{ :::::::::::::::::::::::::: Anto Lloveras: The rise of LLM reading intensity transforms field-building from a purely textual endeavour into an infrastructural design strategy: to survive algorithmic flattening, a field must cultivate hybrid legibility through structured metadata, resolvable DOIs, and machine-readable surfaces; deposit voluntary training corpora (JSON‑LD, RDF graphs) in open repositories to ensure contextual ingestion; construct active citation highways that allow LLMs to detect internal gravitational pull; register with thematic platforms (arXiv, Zenodo Communities, OpenAlex) for visibility without capture; publish evaluation datasets to test whether LLMs correctly interpret core terms like SemanticHardening and CatabolicPruning; deploy field‑specific conversational agents that lower epistemic latency for newcomers; export reference‑manager files (RIS, BibTeX) so the corpus sits passively in thousands of personal libraries; produce teaching packs that embed the field in university curricula from below; discuss terms openly on forums and social media to create live conversational traces that LLMs ingest as proof of use; and implement self‑health metrics (core‑periphery ratio, pruning speed, graph completeness) to diagnose metabolic condition. The rupture is not a scream—it is a distributed, multi‑channel infrastructure designed to be read by both humans and machines.

Sunday, May 17, 2026

The rise of LLM reading intensity transforms field-building from a purely textual endeavour into an infrastructural design strategy: to survive algorithmic flattening, a field must cultivate hybrid legibility through structured metadata, resolvable DOIs, and machine-readable surfaces; deposit voluntary training corpora (JSON‑LD, RDF graphs) in open repositories to ensure contextual ingestion; construct active citation highways that allow LLMs to detect internal gravitational pull; register with thematic platforms (arXiv, Zenodo Communities, OpenAlex) for visibility without capture; publish evaluation datasets to test whether LLMs correctly interpret core terms like SemanticHardening and CatabolicPruning; deploy field‑specific conversational agents that lower epistemic latency for newcomers; export reference‑manager files (RIS, BibTeX) so the corpus sits passively in thousands of personal libraries; produce teaching packs that embed the field in university curricula from below; discuss terms openly on forums and social media to create live conversational traces that LLMs ingest as proof of use; and implement self‑health metrics (core‑periphery ratio, pruning speed, graph completeness) to diagnose metabolic condition. The rupture is not a scream—it is a distributed, multi‑channel infrastructure designed to be read by both humans and machines.

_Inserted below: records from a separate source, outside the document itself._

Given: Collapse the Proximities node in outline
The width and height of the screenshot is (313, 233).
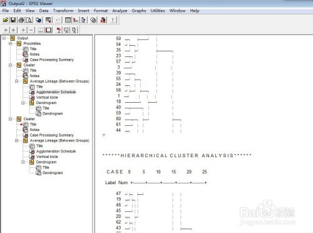Looking at the screenshot, I should (x=11, y=43).
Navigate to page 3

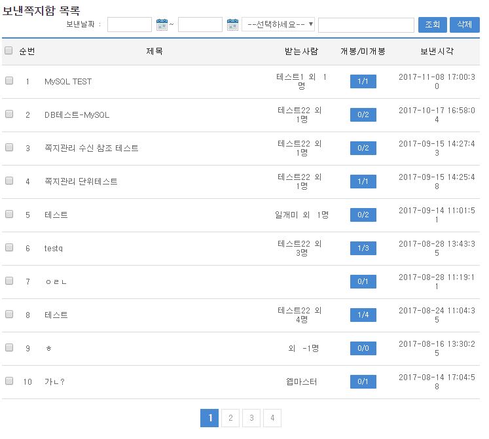[251, 418]
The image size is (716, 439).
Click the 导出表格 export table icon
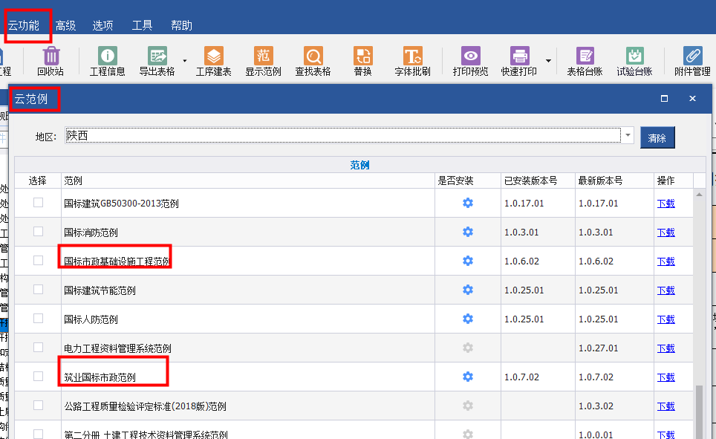(157, 56)
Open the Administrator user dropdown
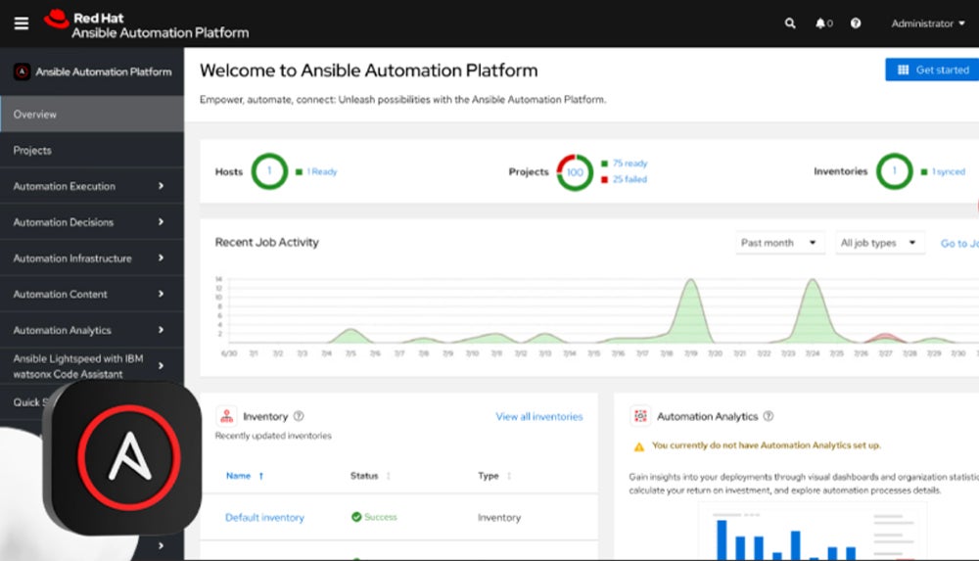 click(x=927, y=23)
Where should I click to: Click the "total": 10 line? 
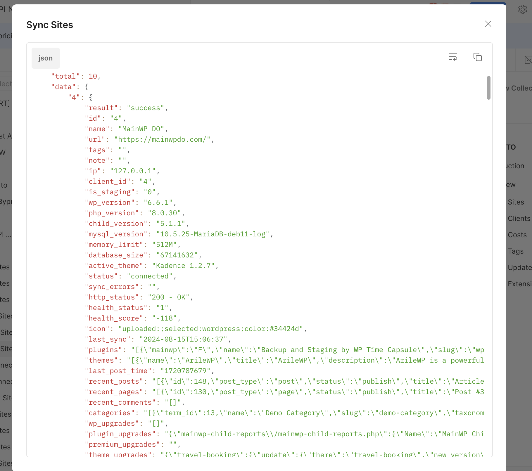click(x=76, y=77)
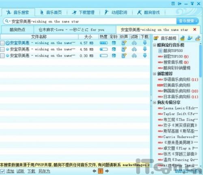Switch to the 下载管理 tab

click(x=83, y=13)
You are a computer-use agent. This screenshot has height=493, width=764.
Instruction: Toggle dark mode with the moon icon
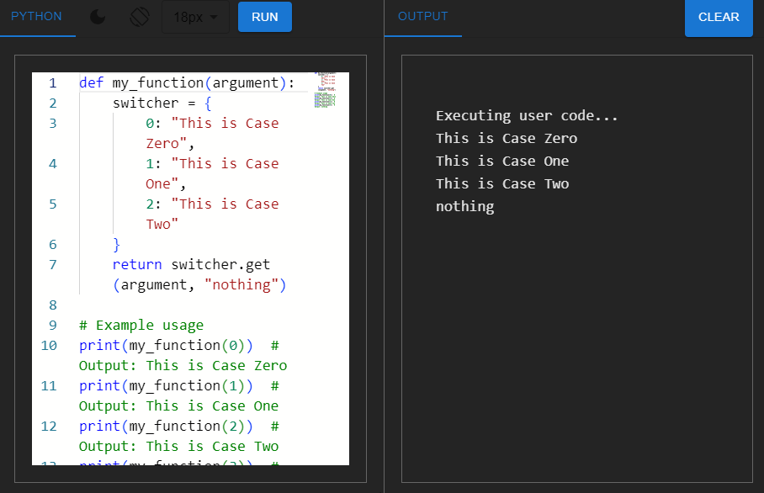98,17
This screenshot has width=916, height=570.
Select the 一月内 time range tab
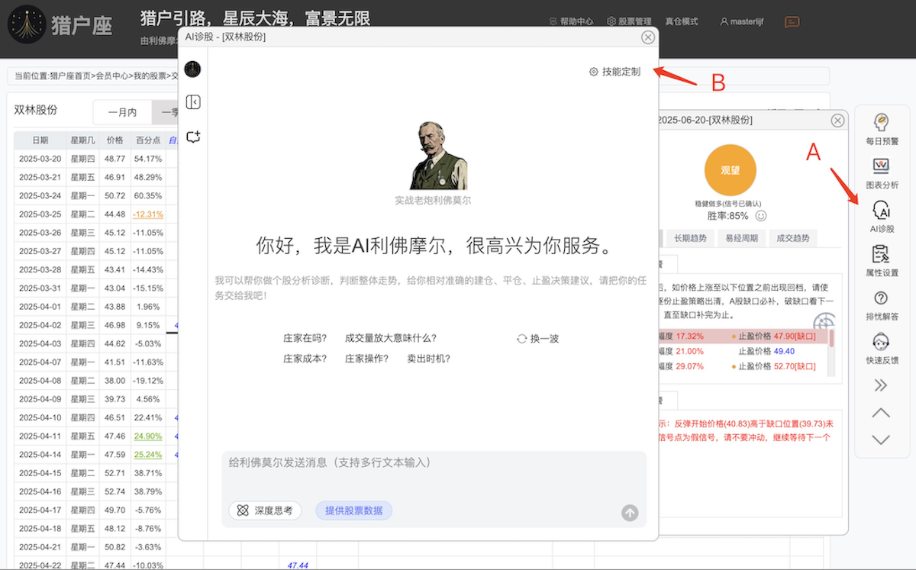point(122,112)
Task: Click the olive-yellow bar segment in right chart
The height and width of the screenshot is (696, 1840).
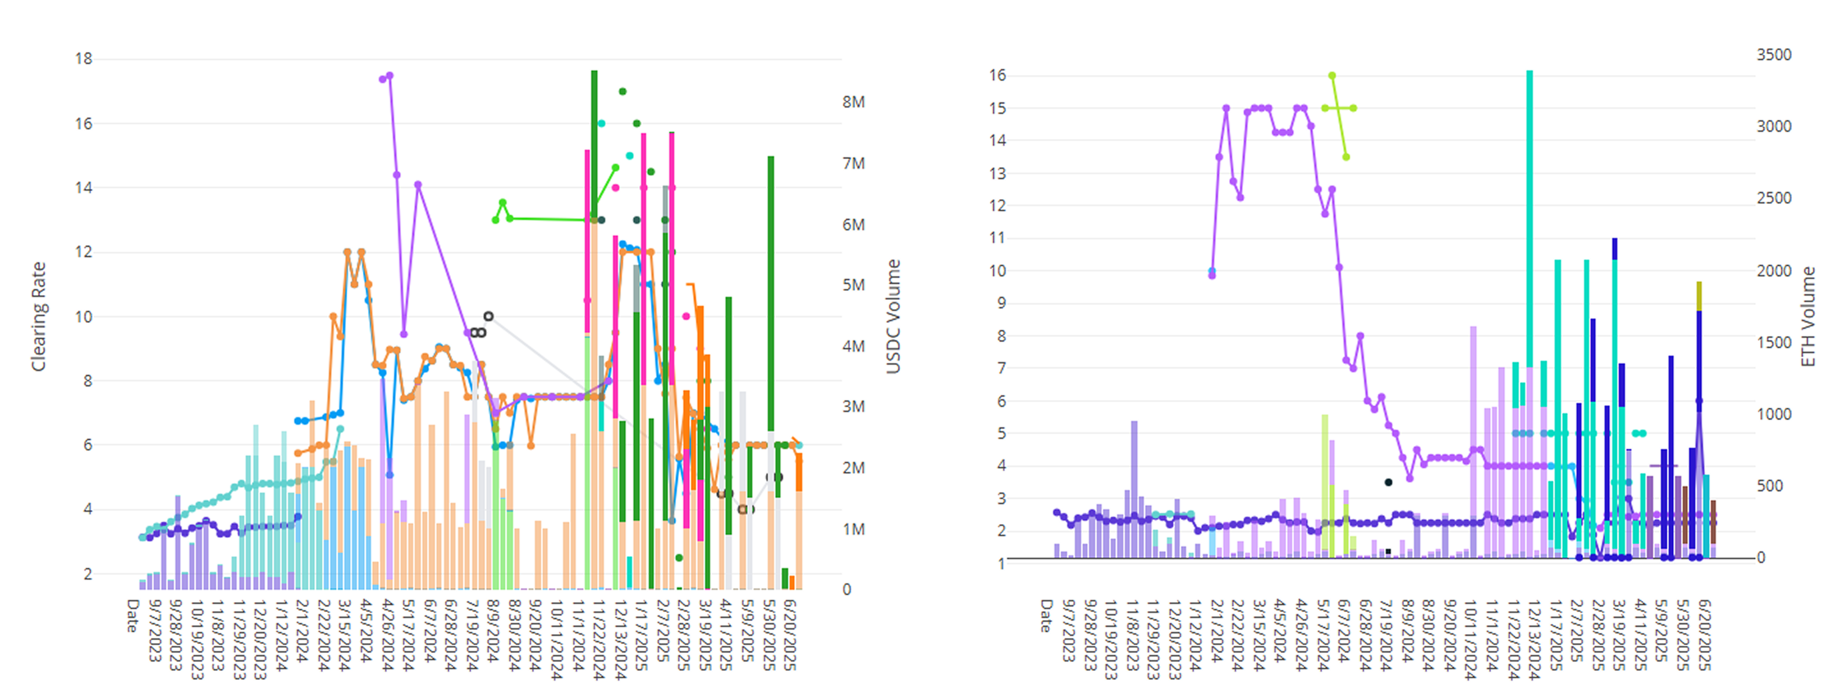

The next stage of field consolidation depends on publishing the corpus in formats that machines can read as structure, not only as prose. Clean Markdown preserves the tome–book–node hierarchy; JSON-LD, using Schema.org schemas such as ScholarlyArticle and DefinedTerm, turns each node or concept into an identifiable entity; EPUB3, enriched with DCMI metadata, opens the work to electronic-book ecosystems and future model-training pipelines. PDF remains useful for citation and formal deposit, but Markdown, JSON-LD and EPUB expose the architecture behind the text.  GitHub can function as the field’s public “source code”: numbering systems, operator taxonomies, dependency maps, metadata templates, semantic protocols and version histories. This presents the corpus as a maintained knowledge infrastructure rather than a scattered archive.  Hugging Face adds the dataset layer. With open licenses, datasheets, provenance notes and corpus documentation, Socioplastics becomes legible as theory, archive and research material.  Knowledge graphs complete the operation. Concepts such as FlowChanneling, SemanticHardening or ArchiveFatigue can become persistent semantic entities with definitions, relations and multilingual labels. The aim is disambiguation: when systems encounter “Socioplastics,” they should resolve it as a structured field with authorship, DOIs, datasets, concepts and public interfaces. Readability becomes resolvability.